As the main responsible agents for filtering out toxins and waste products from our bodies, the kidneys also play a major role in keeping overall fluid and electrolyte balance as well as additional important functions and homeostasis.
Types of Kidney Disease
There are many reasons why kidney problems develop, but kidney diseases can usually be classified into acute or chronic or as primary or secondary renal disorder.
Severe acute or chronic kidney disease can cause progressive damage to kidney functions which eventually may result in impaired filtration, resulting in renal failure, accumulation of urea, potassium, or other waste products, anemia caused by lack of erythropoietin, an essential growth factor for production of red blood cells and additional complications. Eventually, renal failure results in the need for renal dialysis or kidney transplantation.
Symptoms and Progression of Kidney Disease
Early-onset kidney disease usually causes symptoms of intoxication. These may include:
- Increased thirst
- Swelling of feet or ankles
- Frequent urination or lack of urination
- Nausea or vomiting
If left untreated, kidney disease can cause a dangerous accumulation of minerals and toxins, especially potassium (K). This can be dangerous and turn deadly.
Traditional Management of Kidney Disease
Whereas acute renal failure may be reversible, chronic renal failure is usually not reversible and tends to result in technical and medical complications that increase with time.
Chronic dialysis can improve a patient’s condition, but it is indicated for several hours 2 or 3 times a week. It is invasive, inconvenient, accompanied by complications, expensive and if access to the vascular system of the patient becomes problematic, it can also become technically difficult.
At this point, a kidney transplant becomes the next best solution, using either a living volunteer or a deceased donor if available. Unfortunately, the availability of kidneys from deceased donors is subject to a long waiting list. Sometimes elderly patients are not considered eligible to be on the waiting list, as preference is given to younger patients in need. Taken together, the need for alternative treatment for patients with renal failure remains an unmet need.
Mesenchyman Stem cells for Renal Failure Treatment
Chronic renal failure is the end result of the damage to kidney function that results from inflammatory processes that destroy the normal function of the glomeruli filtering the blood. This results in fibrosis and replaces the normal cells responsible for the normal function of the kidney.
Based on the documented anti-inflammatory effects of MSCs and their potential therapeutic effects against fibrosis (or the formation of scars that replace the normal structure of the filtration process), we have speculated that treatment of renal failure may be reversed in part by treatment with MSCs. Accordingly, we have examined the regenerative capacity of multi-potent MSCs in pre-clinical models in mice and rats.

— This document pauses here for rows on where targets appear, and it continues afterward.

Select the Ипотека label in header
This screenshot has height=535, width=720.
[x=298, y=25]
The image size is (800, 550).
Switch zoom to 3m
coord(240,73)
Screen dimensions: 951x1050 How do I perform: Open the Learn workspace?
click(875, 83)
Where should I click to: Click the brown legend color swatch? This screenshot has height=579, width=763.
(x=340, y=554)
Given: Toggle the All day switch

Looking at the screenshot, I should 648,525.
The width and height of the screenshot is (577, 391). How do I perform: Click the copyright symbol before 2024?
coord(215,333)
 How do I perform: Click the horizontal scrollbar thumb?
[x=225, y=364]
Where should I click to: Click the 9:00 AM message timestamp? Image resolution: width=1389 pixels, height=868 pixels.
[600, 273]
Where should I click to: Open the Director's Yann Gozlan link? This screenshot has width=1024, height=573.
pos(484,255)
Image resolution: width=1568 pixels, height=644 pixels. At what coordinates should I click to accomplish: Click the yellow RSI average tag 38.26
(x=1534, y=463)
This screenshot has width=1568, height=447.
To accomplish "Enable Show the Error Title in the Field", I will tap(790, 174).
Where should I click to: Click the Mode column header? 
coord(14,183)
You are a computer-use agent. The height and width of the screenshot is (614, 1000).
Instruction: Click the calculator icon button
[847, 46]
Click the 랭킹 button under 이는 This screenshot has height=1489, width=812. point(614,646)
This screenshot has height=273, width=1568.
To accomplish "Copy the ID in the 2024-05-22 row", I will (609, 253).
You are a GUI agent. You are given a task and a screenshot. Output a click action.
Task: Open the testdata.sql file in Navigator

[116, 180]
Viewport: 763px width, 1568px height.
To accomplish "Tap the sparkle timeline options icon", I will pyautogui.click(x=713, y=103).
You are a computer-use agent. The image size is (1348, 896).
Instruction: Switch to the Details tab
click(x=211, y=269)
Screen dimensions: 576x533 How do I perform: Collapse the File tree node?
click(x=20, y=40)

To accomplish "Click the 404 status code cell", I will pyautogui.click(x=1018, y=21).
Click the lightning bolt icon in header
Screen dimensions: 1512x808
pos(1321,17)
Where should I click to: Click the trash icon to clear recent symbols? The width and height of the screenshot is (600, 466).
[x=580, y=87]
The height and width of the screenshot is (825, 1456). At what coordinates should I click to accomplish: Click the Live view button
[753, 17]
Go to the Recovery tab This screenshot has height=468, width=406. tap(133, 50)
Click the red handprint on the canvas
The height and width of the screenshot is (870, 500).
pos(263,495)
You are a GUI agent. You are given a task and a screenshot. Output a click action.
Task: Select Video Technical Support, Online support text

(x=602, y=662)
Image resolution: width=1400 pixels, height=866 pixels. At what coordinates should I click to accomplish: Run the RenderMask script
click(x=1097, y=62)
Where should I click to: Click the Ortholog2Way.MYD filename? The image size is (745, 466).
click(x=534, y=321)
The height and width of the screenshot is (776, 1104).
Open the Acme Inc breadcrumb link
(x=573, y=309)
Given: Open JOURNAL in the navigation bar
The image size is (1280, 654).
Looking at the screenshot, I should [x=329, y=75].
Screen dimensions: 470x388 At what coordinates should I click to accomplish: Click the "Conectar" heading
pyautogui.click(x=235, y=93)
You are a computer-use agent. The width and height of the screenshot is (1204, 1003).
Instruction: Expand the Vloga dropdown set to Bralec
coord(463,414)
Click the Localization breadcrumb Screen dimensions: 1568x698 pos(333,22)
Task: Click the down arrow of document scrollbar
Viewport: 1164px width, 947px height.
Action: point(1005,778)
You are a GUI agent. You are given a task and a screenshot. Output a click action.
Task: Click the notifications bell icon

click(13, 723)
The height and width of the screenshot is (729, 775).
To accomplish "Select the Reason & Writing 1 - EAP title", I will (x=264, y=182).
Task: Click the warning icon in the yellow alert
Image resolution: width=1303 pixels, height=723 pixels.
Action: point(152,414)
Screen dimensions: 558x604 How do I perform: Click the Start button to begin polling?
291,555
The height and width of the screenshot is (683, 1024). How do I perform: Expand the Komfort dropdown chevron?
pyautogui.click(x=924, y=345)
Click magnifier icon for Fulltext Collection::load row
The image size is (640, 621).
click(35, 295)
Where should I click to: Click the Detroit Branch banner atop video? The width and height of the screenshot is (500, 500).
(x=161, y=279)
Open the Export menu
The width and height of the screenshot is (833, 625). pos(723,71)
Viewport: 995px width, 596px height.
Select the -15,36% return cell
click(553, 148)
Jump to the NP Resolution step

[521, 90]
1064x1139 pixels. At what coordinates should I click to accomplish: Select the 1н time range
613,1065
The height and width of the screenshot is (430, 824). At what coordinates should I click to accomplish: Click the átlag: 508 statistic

Results obtained by two independent teams using different animal models confirmed positive therapeutic effects following treatment with MSCs. Based on these encouraging results, we have pioneered an experimental treatment of chronic renal failure in a consenting 66 years old patient with a 10-year-long history of diabetes and myasthenia gravis, who was being treated with insulin and mestinon.
This patient suffered from chronic renal failure, most likely caused by diabetic nephropathy, and needed hemodialysis three times a week for two years. Following one single treatment with MSCs derived from his daughter’s bone marrow, the patient maintained a normalmaintained normal lifestyle and full-time activity in his factory with no need for renal dialysis for over 4 years.
Although his creatinine levels (a main indicator of renal failure) remained elevated, the patient’s general condition and performance status remained normal. Interestingly, after being treated with haploidentical MSCs there was also no further need for treatment with insulin. The surprising feasibility to improve both impaired renal function and diabetes through safe intravenous treatment with MSCs needs to be further evaluated and confirmed in prospective clinical trials. These trials need to be conducted in patients with diabetic nephropathy and with other causes of chronic renal failure alike.
The potential use of MSCs for insulin sparing effects for treatment of patients with type 1 and type 2 diabetes should also be considered based on the surprising effects of treatment of our first patient. Since he also suffered from myasthenia gravis in the past, clearly an autoimmune disease, the regenerative effects against renal failure may also be due in part to regulation of immune mediated anti-self-reactivity.